Mice lacking Cu/Zn-superoxide dismutase (Sod1-/- or Sod1KO mice) show high levels of oxidative stress/damage and a 30% decrease in lifespan. The Sod1KO mice also show many phenotypes of accelerated aging with the loss of muscle mass and function being one of the most prominent aging phenotypes. Using various genetic models targeting the expression of Cu/Zn-superoxide dismutase to specific tissues, we evaluated the role of motor neurons and skeletal muscle in the accelerated loss of muscle mass and function in Sod1KO mice. Our data are consistent with the sarcopenia in Sod1KO mice arising through a two-hit mechanism involving both motor neurons and skeletal muscle. Sarcopenia is initiated in motor neurons leading to a disruption of neuromuscular junctions that results in mitochondrial dysfunction and increased generation of reactive oxygen species (ROS) in skeletal muscle.

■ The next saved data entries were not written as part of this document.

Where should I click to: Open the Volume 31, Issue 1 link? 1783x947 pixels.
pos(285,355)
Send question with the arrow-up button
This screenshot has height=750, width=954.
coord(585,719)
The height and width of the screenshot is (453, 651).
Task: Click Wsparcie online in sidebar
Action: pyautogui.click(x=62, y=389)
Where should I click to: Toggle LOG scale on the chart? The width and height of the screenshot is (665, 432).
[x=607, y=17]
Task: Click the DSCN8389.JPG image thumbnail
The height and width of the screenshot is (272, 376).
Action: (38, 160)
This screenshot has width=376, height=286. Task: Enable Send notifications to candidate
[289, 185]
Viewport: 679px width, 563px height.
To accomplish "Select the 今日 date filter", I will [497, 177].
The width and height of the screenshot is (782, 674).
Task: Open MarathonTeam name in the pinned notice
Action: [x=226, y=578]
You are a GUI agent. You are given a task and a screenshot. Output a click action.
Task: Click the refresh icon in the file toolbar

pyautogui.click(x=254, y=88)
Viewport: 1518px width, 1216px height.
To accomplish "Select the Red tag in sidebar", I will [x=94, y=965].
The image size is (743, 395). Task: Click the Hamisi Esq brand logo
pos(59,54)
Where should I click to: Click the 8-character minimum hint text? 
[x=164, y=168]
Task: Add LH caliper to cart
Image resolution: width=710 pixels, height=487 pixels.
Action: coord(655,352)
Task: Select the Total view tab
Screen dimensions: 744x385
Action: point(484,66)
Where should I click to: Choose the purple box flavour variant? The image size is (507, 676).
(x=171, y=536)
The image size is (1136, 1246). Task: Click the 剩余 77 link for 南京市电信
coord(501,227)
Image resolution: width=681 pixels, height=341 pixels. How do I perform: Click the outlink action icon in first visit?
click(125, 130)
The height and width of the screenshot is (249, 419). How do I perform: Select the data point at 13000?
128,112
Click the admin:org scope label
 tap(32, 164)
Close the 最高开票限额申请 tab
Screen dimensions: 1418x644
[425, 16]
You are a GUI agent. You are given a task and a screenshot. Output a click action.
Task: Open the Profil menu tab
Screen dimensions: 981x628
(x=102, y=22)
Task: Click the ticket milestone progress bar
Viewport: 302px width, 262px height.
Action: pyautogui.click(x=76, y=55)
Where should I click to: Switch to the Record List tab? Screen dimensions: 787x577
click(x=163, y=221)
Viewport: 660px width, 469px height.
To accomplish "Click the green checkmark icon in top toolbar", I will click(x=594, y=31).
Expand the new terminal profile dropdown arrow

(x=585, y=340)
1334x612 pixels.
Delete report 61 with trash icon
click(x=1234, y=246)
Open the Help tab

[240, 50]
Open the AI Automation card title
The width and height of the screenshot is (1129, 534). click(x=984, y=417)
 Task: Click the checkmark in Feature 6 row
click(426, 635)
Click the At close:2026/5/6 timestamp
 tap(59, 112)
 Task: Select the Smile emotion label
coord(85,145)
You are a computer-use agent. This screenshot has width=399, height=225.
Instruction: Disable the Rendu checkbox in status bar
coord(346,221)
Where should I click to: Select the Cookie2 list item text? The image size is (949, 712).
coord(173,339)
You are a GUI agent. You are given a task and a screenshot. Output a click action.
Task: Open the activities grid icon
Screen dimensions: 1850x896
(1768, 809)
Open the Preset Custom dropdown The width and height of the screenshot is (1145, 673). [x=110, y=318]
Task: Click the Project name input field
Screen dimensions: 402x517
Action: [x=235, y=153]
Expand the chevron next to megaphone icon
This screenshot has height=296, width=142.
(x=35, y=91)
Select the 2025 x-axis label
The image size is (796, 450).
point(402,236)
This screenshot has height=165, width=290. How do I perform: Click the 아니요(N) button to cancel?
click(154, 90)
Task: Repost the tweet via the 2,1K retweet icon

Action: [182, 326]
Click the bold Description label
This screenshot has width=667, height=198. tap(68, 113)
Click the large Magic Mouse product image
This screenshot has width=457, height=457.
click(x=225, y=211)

The mitochondrial ROS generated in muscle feedback on the neuromuscular junctions propagating more disruption of neuromuscular junctions and more ROS production by muscle resulting in a vicious cycle that eventually leads to disaggregation of neuromuscular junctions, denervation, and loss of muscle fibers.

Original languageEnglish (US)
Pages (from-to)19-23
Number of pages5
JournalFree Radical Biology and Medicine
StatePublished - Feb 20 2019

ASJC Scopus subject areas

  • Biochemistry
  • Physiology (medical)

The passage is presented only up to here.